We suggest that you first promptly download and install a scientific distribution, such as Anaconda (which is the most complete one), and after practicing the examples in the book, decide to fully uninstall the distribution and set up Python alone, which can be accompanied by just the packages you need for your projects.
Anaconda
Anaconda (https://store.continuum.io/cshop/anaconda) is a Python distribution offered by Continuum Analytics that includes nearly 200 packages, which include NumPy, SciPy, pandas, IPython, Matplotlib, Scikit-learn, and NLTK. It's a cross-platform distribution that can be installed on machines with other existing Python distributions and versions, and its base version is free. Additional add-ons that contain advanced features are charged separately. Anaconda introduces conda
, a binary package manager, as a command-line tool to manage your package installations. As stated on the website, Anaconda's goal is to provide enterprise-ready Python distribution for large-scale processing, predictive analytics and scientific computing.
Enthought Canopy
Enthought Canopy (https://www.enthought.com/products/canopy/) is a Python distribution by Enthought, Inc. It includes more than 70 preinstalled packages, which include NumPy, SciPy, Matplotlib, IPython, and pandas. This distribution is targeted at engineers, data scientists, quantitative and data analysts, and enterprises. Its base version is free (which is named Canopy Express), but if you need advanced features, you have to buy a front version. It's a multiplatform distribution and its command-line install tool is canopy_cli
.
PythonXY
PythonXY (https://code.google.com/p/pythonxy/) is a free, open source Python distribution maintained by the community. It includes a number of packages, which include NumPy, SciPy, NetworkX, IPython, and Scikit-learn.

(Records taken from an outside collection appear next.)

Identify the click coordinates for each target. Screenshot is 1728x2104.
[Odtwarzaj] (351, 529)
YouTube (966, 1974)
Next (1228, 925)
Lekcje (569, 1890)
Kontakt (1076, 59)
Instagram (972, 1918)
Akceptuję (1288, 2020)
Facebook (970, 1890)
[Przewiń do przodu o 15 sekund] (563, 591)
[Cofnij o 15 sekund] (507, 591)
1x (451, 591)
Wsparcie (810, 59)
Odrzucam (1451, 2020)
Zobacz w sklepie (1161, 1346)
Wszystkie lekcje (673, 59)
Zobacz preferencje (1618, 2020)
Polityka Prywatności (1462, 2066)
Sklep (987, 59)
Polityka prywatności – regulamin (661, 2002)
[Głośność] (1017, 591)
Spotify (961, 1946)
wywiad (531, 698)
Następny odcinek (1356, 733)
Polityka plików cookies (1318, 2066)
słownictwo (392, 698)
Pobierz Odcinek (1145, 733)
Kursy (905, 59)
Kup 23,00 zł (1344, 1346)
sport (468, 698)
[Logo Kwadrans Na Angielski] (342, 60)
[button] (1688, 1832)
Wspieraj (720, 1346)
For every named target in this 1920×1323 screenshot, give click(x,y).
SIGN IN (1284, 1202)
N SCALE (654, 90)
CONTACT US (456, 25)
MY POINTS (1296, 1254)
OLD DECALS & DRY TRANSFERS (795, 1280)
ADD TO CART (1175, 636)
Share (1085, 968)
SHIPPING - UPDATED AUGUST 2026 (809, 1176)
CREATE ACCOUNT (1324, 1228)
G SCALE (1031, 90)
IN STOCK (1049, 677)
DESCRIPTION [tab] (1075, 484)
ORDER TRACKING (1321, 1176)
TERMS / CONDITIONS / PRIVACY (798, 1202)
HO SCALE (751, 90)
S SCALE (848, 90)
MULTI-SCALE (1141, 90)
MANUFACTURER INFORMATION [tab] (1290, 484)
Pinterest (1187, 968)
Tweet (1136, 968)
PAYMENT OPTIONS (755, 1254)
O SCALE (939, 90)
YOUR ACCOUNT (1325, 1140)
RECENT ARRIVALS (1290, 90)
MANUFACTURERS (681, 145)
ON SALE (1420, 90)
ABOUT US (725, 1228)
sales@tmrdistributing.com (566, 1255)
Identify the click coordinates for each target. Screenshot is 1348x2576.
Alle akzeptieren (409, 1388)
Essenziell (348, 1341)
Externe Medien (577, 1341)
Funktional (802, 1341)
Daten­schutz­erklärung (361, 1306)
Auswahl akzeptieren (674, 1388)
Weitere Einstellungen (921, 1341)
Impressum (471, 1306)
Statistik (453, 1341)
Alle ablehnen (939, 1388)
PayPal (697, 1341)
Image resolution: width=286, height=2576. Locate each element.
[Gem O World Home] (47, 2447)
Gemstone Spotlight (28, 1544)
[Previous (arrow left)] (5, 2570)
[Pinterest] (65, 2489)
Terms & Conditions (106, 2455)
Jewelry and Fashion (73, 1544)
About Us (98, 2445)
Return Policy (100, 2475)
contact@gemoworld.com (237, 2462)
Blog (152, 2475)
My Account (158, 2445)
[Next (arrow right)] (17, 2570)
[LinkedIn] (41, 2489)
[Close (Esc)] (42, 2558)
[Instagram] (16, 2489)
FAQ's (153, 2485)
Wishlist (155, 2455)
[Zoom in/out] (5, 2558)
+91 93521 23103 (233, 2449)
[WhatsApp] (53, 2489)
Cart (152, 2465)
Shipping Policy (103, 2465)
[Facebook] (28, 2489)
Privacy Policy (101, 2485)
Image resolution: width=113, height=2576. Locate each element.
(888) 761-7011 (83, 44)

It also includes Spyder, an interactive development environment inspired by the MATLAB IDE. The distribution is free. It works only on Microsoft Windows, and its command-line installation tool is pip.
WinPython
WinPython (http://winpython.sourceforge.net) is also a free, open-source Python distribution maintained by the community. It is designed for scientists, and includes many packages such as NumPy, SciPy, Matplotlib, and IPython. It also includes Spyder as an IDE. It is free and portable (you can put it in any directory, or even in a USB flash drive). It works only on Microsoft Windows, and its command-line tool is the WinPython Package Manager (WPPM).